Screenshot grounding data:
==============================

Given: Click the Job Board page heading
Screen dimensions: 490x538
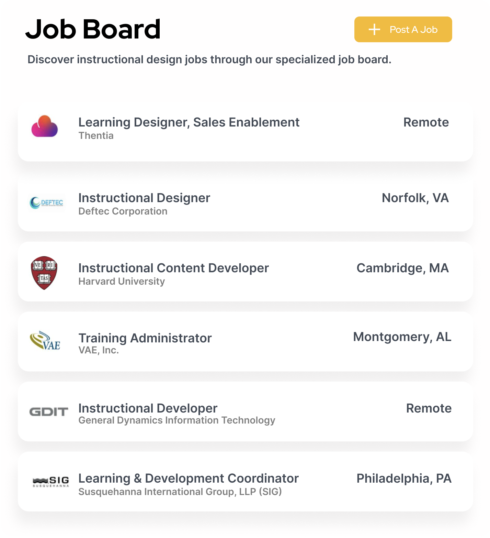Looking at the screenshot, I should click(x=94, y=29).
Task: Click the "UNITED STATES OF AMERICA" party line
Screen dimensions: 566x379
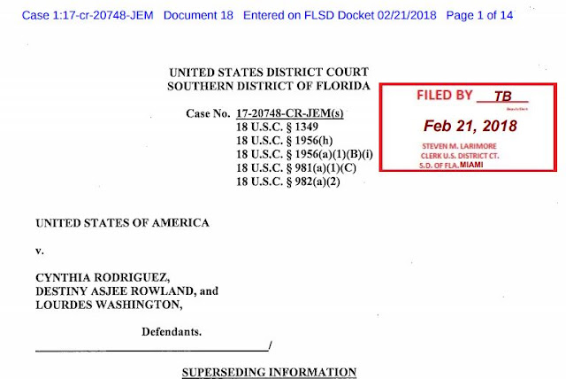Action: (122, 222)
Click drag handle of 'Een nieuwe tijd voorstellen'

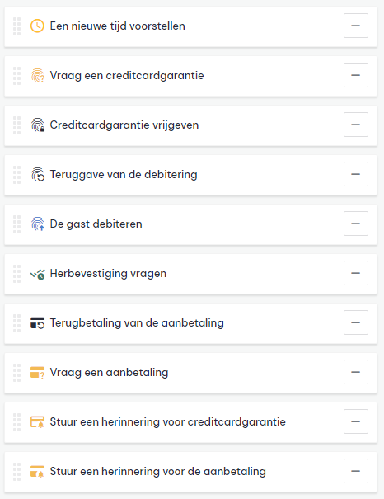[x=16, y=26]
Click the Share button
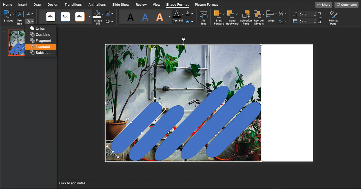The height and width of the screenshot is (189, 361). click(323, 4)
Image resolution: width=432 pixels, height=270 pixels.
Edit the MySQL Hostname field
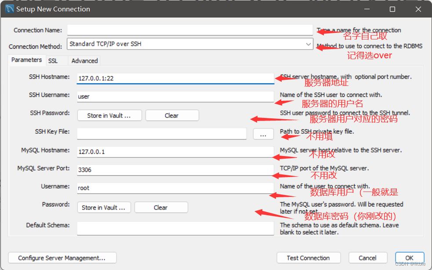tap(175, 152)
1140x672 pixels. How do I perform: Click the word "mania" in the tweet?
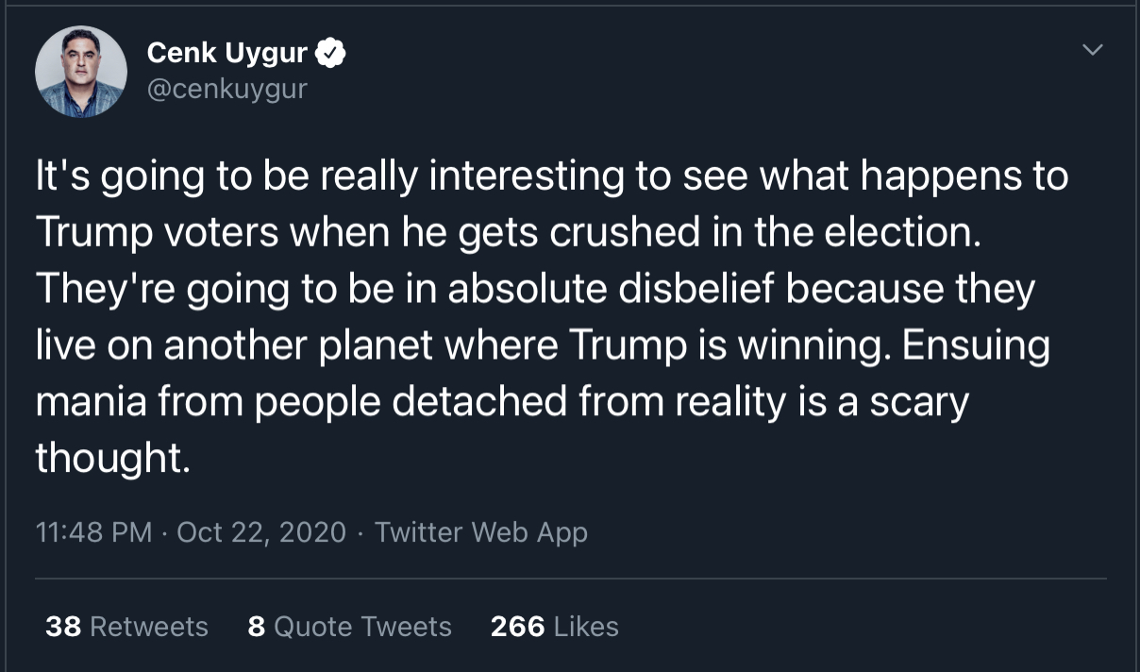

==============================

**AIM OF THE EXERCISE:**
Which lines above hold the string "pixels"? Please copy all of them.

**ANSWER FOR THIS EXERCISE:**
Image resolution: width=432 pixels, height=270 pixels.
1140x672 pixels. How do I perform: Click the word "mania" in the tweet?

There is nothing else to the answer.